Saved entries
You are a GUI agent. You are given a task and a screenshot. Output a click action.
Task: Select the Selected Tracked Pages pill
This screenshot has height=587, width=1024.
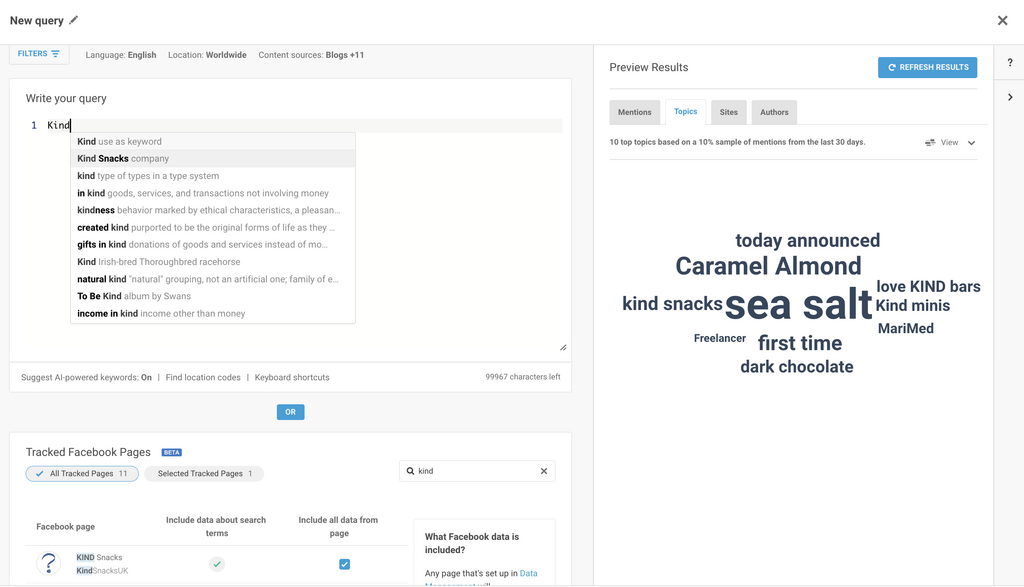coord(204,473)
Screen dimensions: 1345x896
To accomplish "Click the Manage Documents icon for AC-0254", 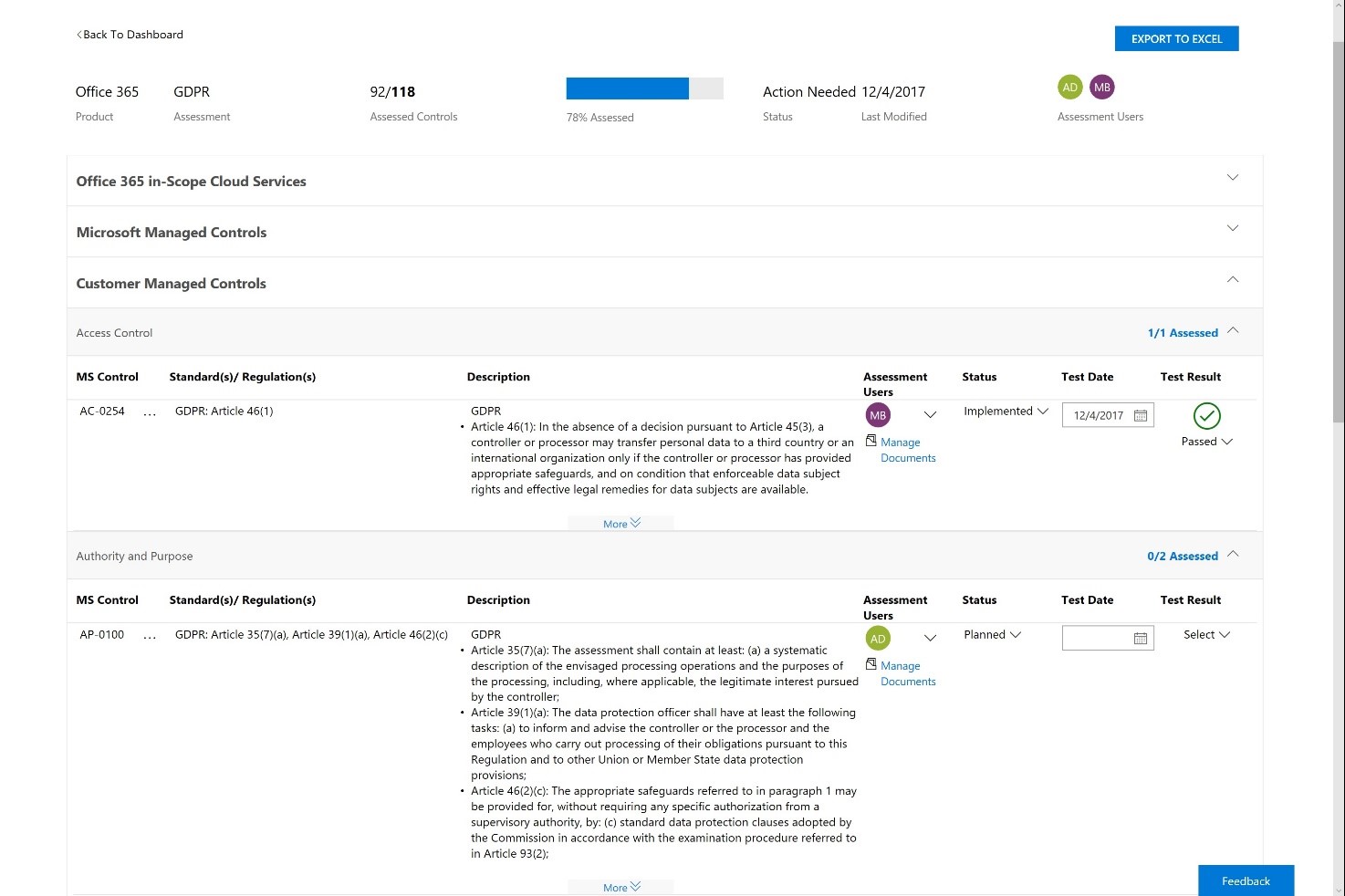I will [x=872, y=440].
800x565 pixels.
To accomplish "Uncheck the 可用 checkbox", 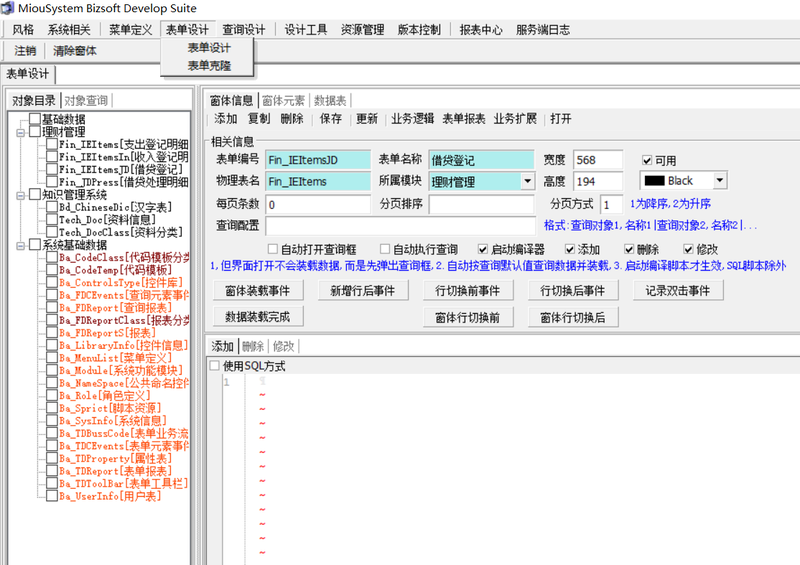I will 648,161.
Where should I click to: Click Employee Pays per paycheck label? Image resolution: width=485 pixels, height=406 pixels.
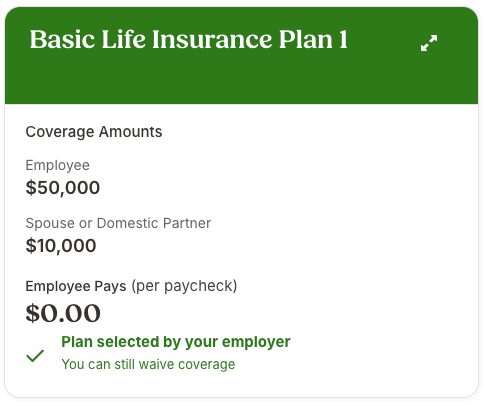click(x=131, y=286)
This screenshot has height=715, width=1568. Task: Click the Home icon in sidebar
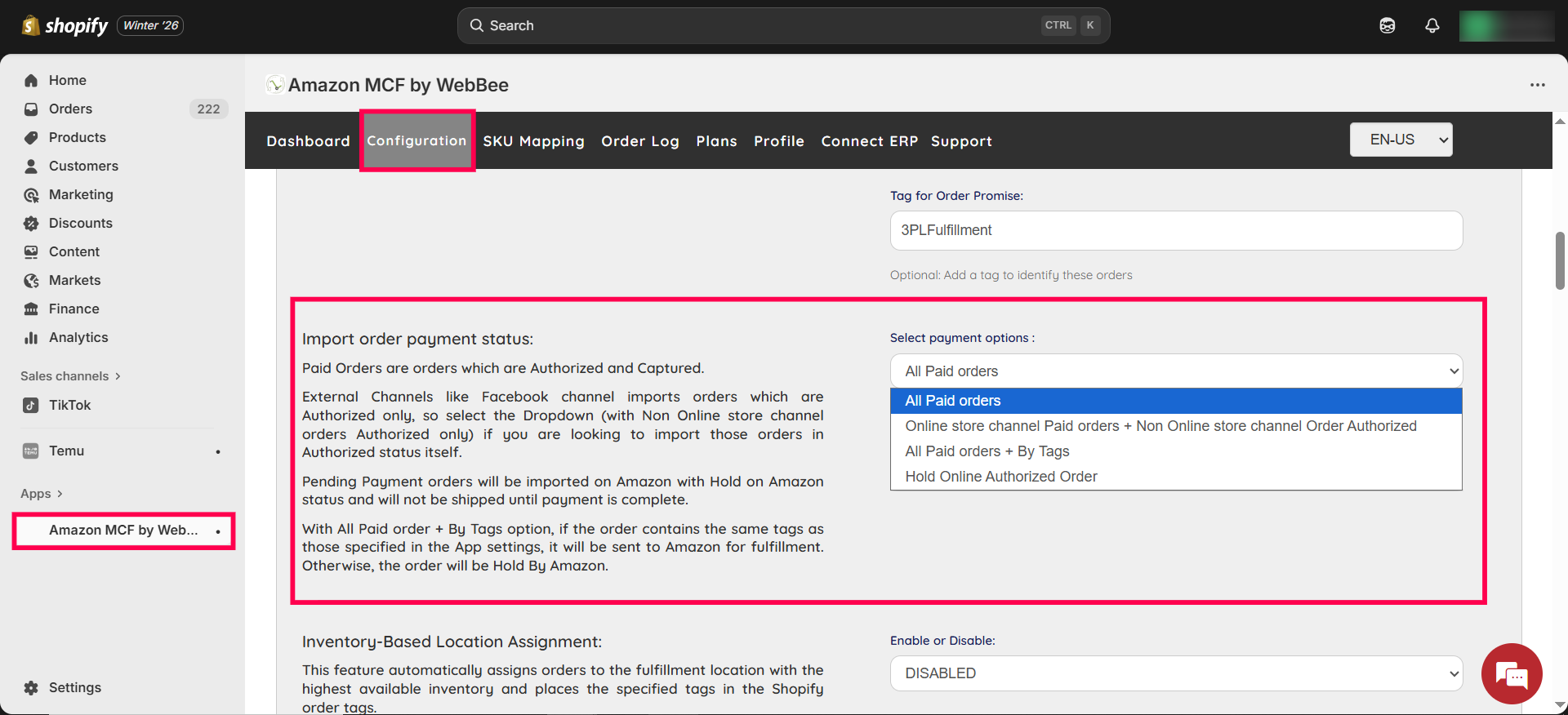pos(31,80)
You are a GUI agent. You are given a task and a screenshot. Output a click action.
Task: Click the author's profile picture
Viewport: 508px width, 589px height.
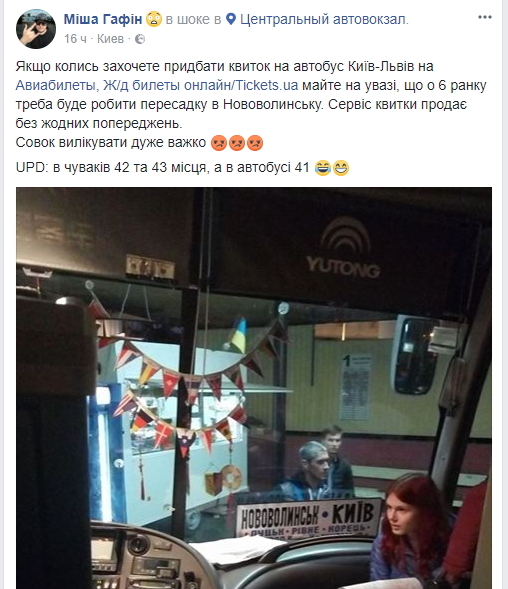coord(36,29)
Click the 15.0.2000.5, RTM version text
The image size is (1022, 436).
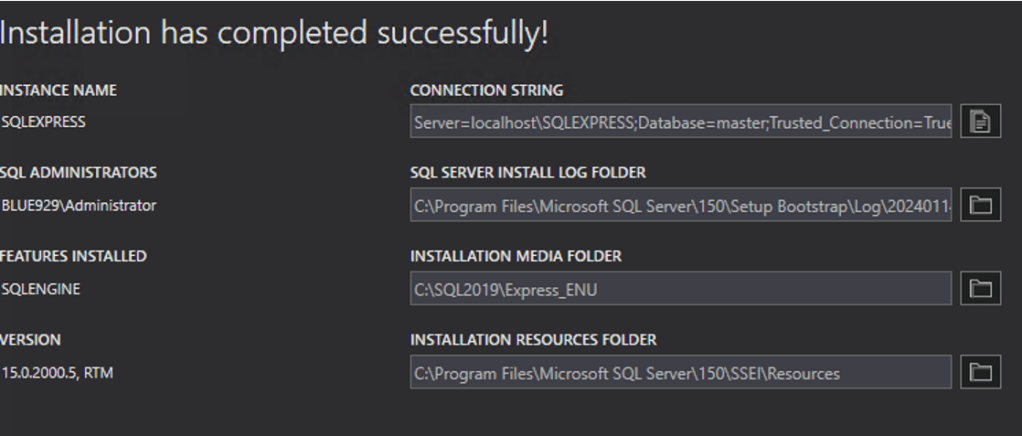(62, 373)
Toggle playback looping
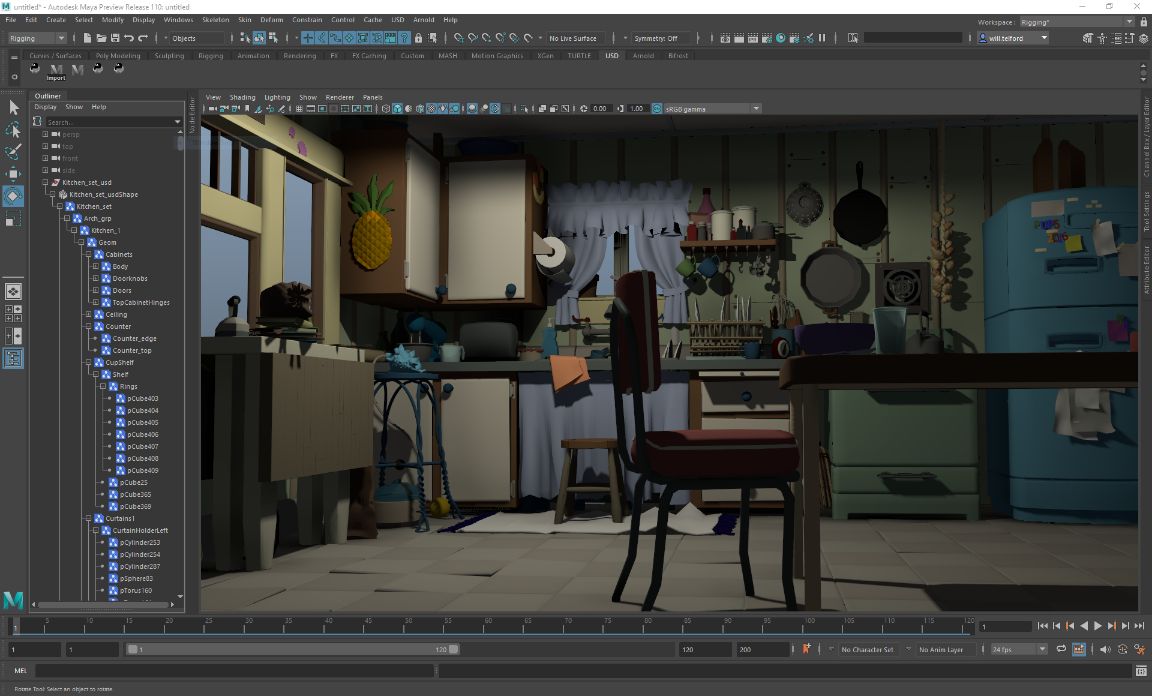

• What is required
From the opening line of the entries, copy each line exactly until the line with "Screen dimensions: 1345x896", which is copied as well; leave out pictures.

• Output
You are a GUI agent. You are given a task and a screenshot. Output a click action.
Task: Select the Selected Tracked Pages pill
This screenshot has height=587, width=1024.
coord(204,473)
Screen dimensions: 1345x896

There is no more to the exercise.